Many Indians living in South Africa are descendants of families who arrived during the late nineteenth and early twentieth centuries to work as indentured labourers in the sugarcane industry. While previous linguistic research (including Mesthrie’s own on Bhojpuri-Hindi) has focused intensively on language adaptation and change in the sugar plantations of KwaZulu-Natal, Mauritius, Fiji and the Caribbean, less attention has been paid to the linguistic practices of parallel groups of Indians arriving as “free” traders. The current project aims to fill this knowledge gap. Mesthrie will be working alongside Professor Sonal Kulkarni-Joshi from the Department of Linguistics at Deccan College Postgraduate and Research Institute in Pune (India) as well as with two post-doctoral fellows from Gujarat State University, Ahmedabad (India). The project aims to document two Indian languages that have been in South Africa for over 125 years - Kokni (or Konkani) and Gujarati. According to Mesthrie, Kokni is not well known outside Cape Town, but has an important presence in some parts of the city. “Gujarati is better known as the language of Mahatma Gandhi's political and journalistic writings that began in South Africa, including the anti-colonial classic Hind Swaraj ('Indian self-rule'). Trans-national community linkages form an important facet in the study of the South African versions of these two languages,” says Mesthrie. “The project focuses largely on oral histories of migration and settlement; coupled with professional linguistic analysis of changes in the South African versions of these languages. In addition, it will also build a corpus of written materials of a literary and political nature and of family letters in the languages concerned.”
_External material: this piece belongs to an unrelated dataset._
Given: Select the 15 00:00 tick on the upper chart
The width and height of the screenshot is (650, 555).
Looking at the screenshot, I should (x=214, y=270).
Mesthrie says that the grant will enable a more meaningful understanding of South–South migrations under British colonialism and their linguistic consequences. The research funding is administered by the National Institute for the Humanities and Social Sciences, South Africa (NIHSS) and the Indian Council for Social Science Research (ICSSR). The purpose of the grant is to facilitate an exchange of ideas between researchers and academics based at BRICS universities and research institutes leading to policy recommendations in their emerging economies. It is valued at R690 000 plus, an equivalent in Rupees (in India) for a period of two years.
Mesthrie is an international specialist in the field of general linguistics, historical linguistics, and sociolinguistics. He currently teaches undergraduate and postgraduate courses in acoustics and accent variation in a multilingual society and has recently provided supervision in the field of language contact and variation for languages like Chasu (of Tanzania), Luhya (of Kenya), Chichewa (of Malawi), Town Bemba (of Zambia) and other African languages. His earlier work covered a range of languages including Bhojpuri-Hindi, English dialects, Fanakalo pidgin, second language varieties of Zulu, Tamil in KwaZulu-Natal and English-Afrikaans code switching in the 19th century Cape. His more recent work on South African youth languages like Tsotsitaal and on a degree of deracialisation among the middle classes has gained international recognition,
In 2016, he was invited to give the annual Martin Luther King Memorial lecture at the University of Michigan (Ann Arbor). His speech focused on the potential of sociolinguistics to unlock social change "on the ground”. Mesthrie is one the country’s A-rated researchers, the highest rating from the National Research Foundation (NRF) awarded for the high quality and impact of an individual’s recent research outputs. He is also the President of the International Congress of Linguists, to be held in Cape Town in 2018.